Board him! $16 a day at my vet, I noticed (I don’t have any cats), and the cat gets to watch TV! Yeah, it’s a little high, but it sounds like it’s worth it to you.

I think this thread would be happier in MPSIMS. If it freaks out and pees on the rug, well, it’s not my rug. :wink:

Crate it. If it soils the crate, it has to lay in it. When it isn’t behaving, it goes in its crate. When you aren’t around, it goes in its crate. Or a bathroom, the floors in those tend to be washable unless you have tile and grout. My cat was very misbehaved when I first got her so I caged her for her own protection and my own sanity. If you house is big enough, which it ought to be if you have 5 litter boxes, you can even put it in a crate in a closet far away from you. Did the kitty have nice toys at Auntie’s he might be missing? Nice toys might bribe good behavior, or kitty treats.

So the cat is evil, black, and missing an eye? Are you sure he’s only six years old?

Was he an indoor cat before? If your aunt let him go outside all the time, the problem might be that he’s not used to being inside. You see it as keeping him safe, he sees it as being imprisoned.

Yes, Bubby was allowed to go in and out, I’m sure that’s an additional reason he’s pissed. I’m sorry for him, but it’s simply too dangerous to let him out here.
To update:

The catnip seemed to help some – he got stoned and slept. Went back to yowling when he woke up, but not as, well, frantically. We’ve made up a stuffed sock dosed with a small amount of cat nip, and he spends a lot of time just clutching it.

The past three days we’ve confined him to the mudroom, chosen for the waterproof flooring in there. He yowls and claws at both doors (the one to the house proper and the outdoor one) but that happens in short, intense bursts and it seems to me they are coming further apart.

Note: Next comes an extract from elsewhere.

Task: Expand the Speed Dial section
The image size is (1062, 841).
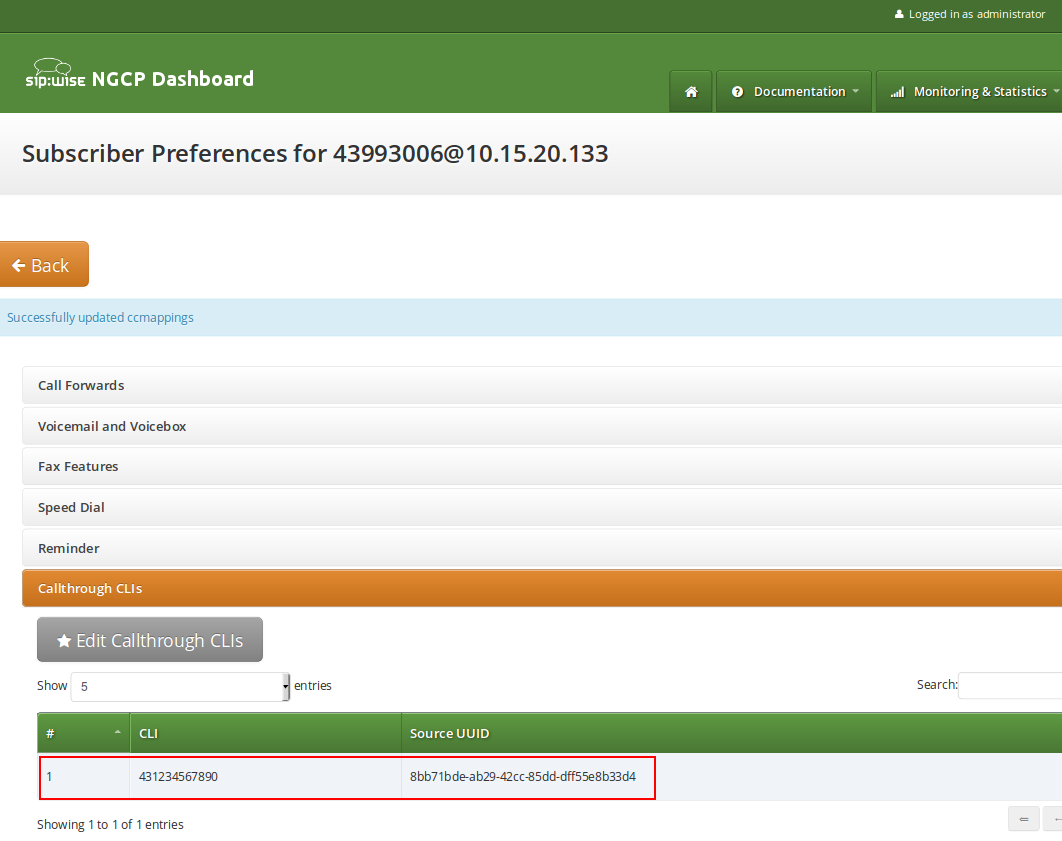Action: [71, 508]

I slip in a couple times a day, picking times when he isn’t yowling so as not to be ‘rewarding’ them, and put down small amounts of food, change the water, scoop his box. I hope to get him to associate me with the coming of food, and thus get him to be less hostile. He has been using the litterbox, so that’s good.

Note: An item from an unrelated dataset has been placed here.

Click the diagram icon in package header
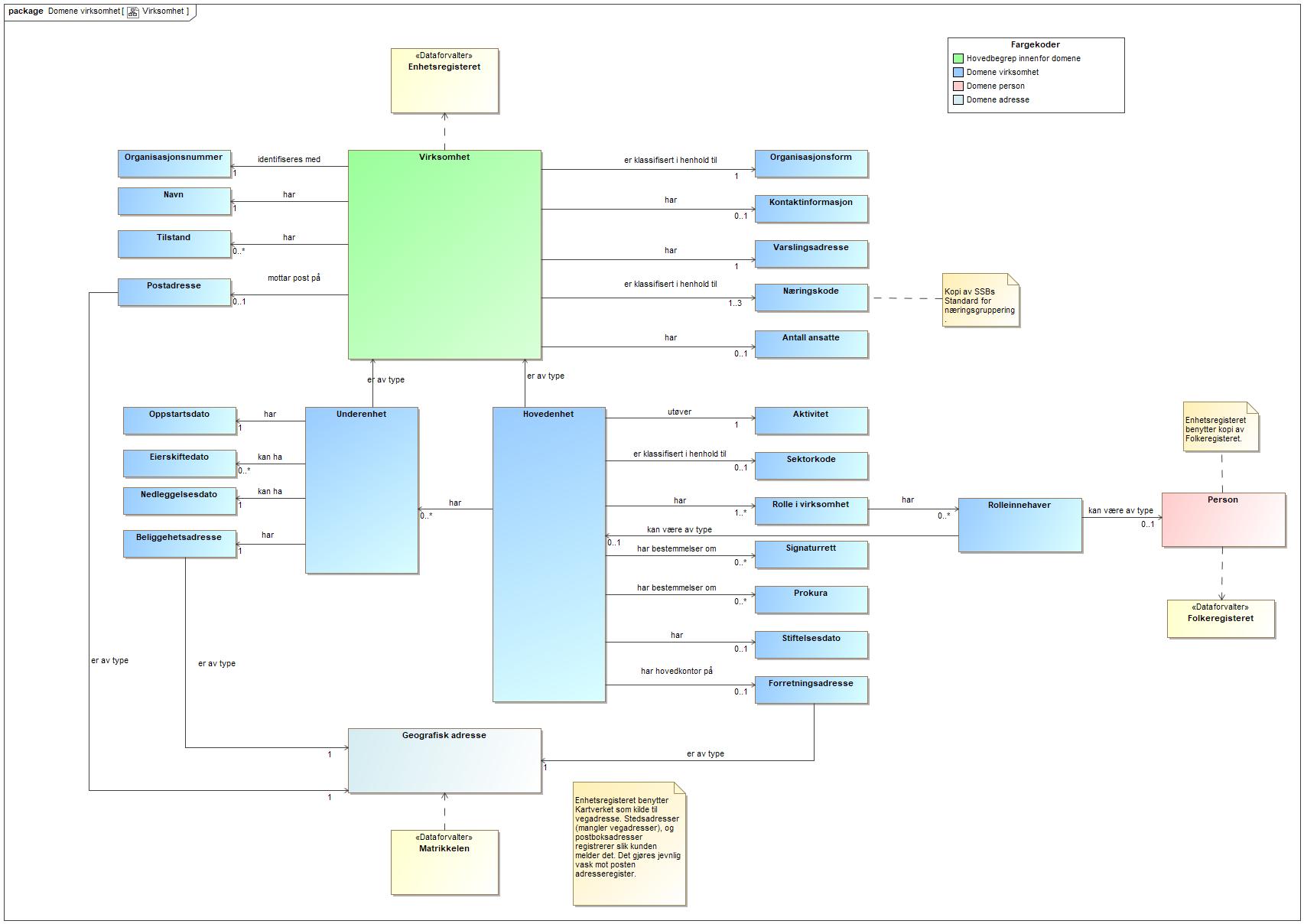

It’s not perfect setup. Having Bubby in the mudroom means we can’t use our back door, but at least we can walk in and out of the front door without playing prison guard. I’m still hoping to find a catsitter who will care for him in Auntie’s house. Still, I’m a lot less stressed than I was before.

And our cats seem to have recovered – they aren’t all nervous and twitchy. I’ve even caught them sitting outside the mudroom door, sniffing at the crack. Maybe curiosity, maybe taunting the Big Bad Cat now that he’s incarcerated. :dubious:

Good for you, and good for Bubba. :slight_smile:

I have to second that. When I moved in with my current roommate, the presence of her cat made my cat just DRIP with pee, all the time. Now he lives in my room and he hasn’t had an accident since b/c the other cat isn’t allowed in there at all to stress him up. Make one room a cat’s world, and he won’t have anywhere to go if he fouls it up, that’s my theory.

Give Bubby his own space, and medicate him – and I’m talking prescription tranqs or anti-anxiety meds, not just catnip. He sounds seriously stressed out because of the change in his circumstances and because of having to share territory with other cats.